**** PAGE

"La plus drôle des pièces du XXème siècle" (The Stage - Londres)

Nous avons décidé de fêter nos cinq ans de présence l'été au Karreveld en nous offrant un grand plaisir. Nous programmons l'une des pièces les plus drôles du répertoire...
... et cerise sur le gâteau: la pièce est jouée par les comédiens de la Cie Jean Bertoche.


Existe-t-il une pièce idéale pour affronter le théâtre de plein air ? En empoignant la mise en scène de «Silence en coulisses », de Michael Frayn, au château du Karreveld, Valérie Lemaître offre une réponse étonnante: «Au départ, la pièce ne convient pas du tout pour l'extérieur!, s'exclame-t-elle dans un éclat de rire. Cette comédie loufoque met en scène un théâtre, donc un lieu typiquement intérieur ...
Je ne crois pas qu'il existe de pièce particuliè­rement destinée au plein air. D'autres arguments jouent. Le choix de « Silence en coulisses » est tout simplement motivé par le plaisir. Bulles Production a eu un coup de cœur pour ce tube des années 80, une merveille tombée dans les oubliettes. Ce texte est complètement fou! J'ai moi aussi misé sur le plaisir pour la monter: que ce soit à l'intérieur ou à l'extérieur, j'ai envie que les gens entrent dans une petite bulle de joie!
»
Il est vrai que « Silence en coulisses » a de quoi dérider. L'auteur anglais Michael Frayn a imaginé la vie d'une troupe d'acteurs, en trois actes et en trois mouvements. «C'est l'histoire de la longue agonie d'une troupe de théâtre qui essaye de monter un vaudeville lamentable», résume avec piquant Valérie Lemaître.
On assiste d'abord à la répétition générale de leur comédie, titrée «Nothing on», qu'on peut traduire par« A poil». Les comédiens de la pièce font des commentaires sur la répétition et passent de leur personnage à leur «vrai» rôle d'acteur. Le théâtre est déjà mis en abyme. Le deuxième acte se déroule un mois plus tard. On assiste à une représentation de « Nothing on », mais depuis les coulisses où les acteurs règlent leurs comptes. Enfin, le troisième acte se joue dans le décor du vaudeville, trois mois après. La représentation vire au cauchemar. La troupe explose!
Michael Frayn, brillant auteur anglais («Copenhague», «Alarmes, etc.»), signe une redoutable réflexion sur le théâtre, décuplée par la puissance du rire.

********
**** EXTRAIT DE SOURCE

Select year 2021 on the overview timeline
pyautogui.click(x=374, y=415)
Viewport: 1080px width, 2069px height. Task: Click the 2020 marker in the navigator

********

*CONSIGNE ÉCRITE:*
Citez textuellement le passage de la page consacrée à « Silence en coulisses », depuis « Nous avons décidé » jusqu'à « drôles du répertoire... » inclus.

*CORRIGÉ DE L'EXERCICE:*
Nous avons décidé de fêter nos cinq ans de présence l'été au Karreveld en nous offrant un grand plaisir. Nous programmons l'une des pièces les plus drôles du répertoire...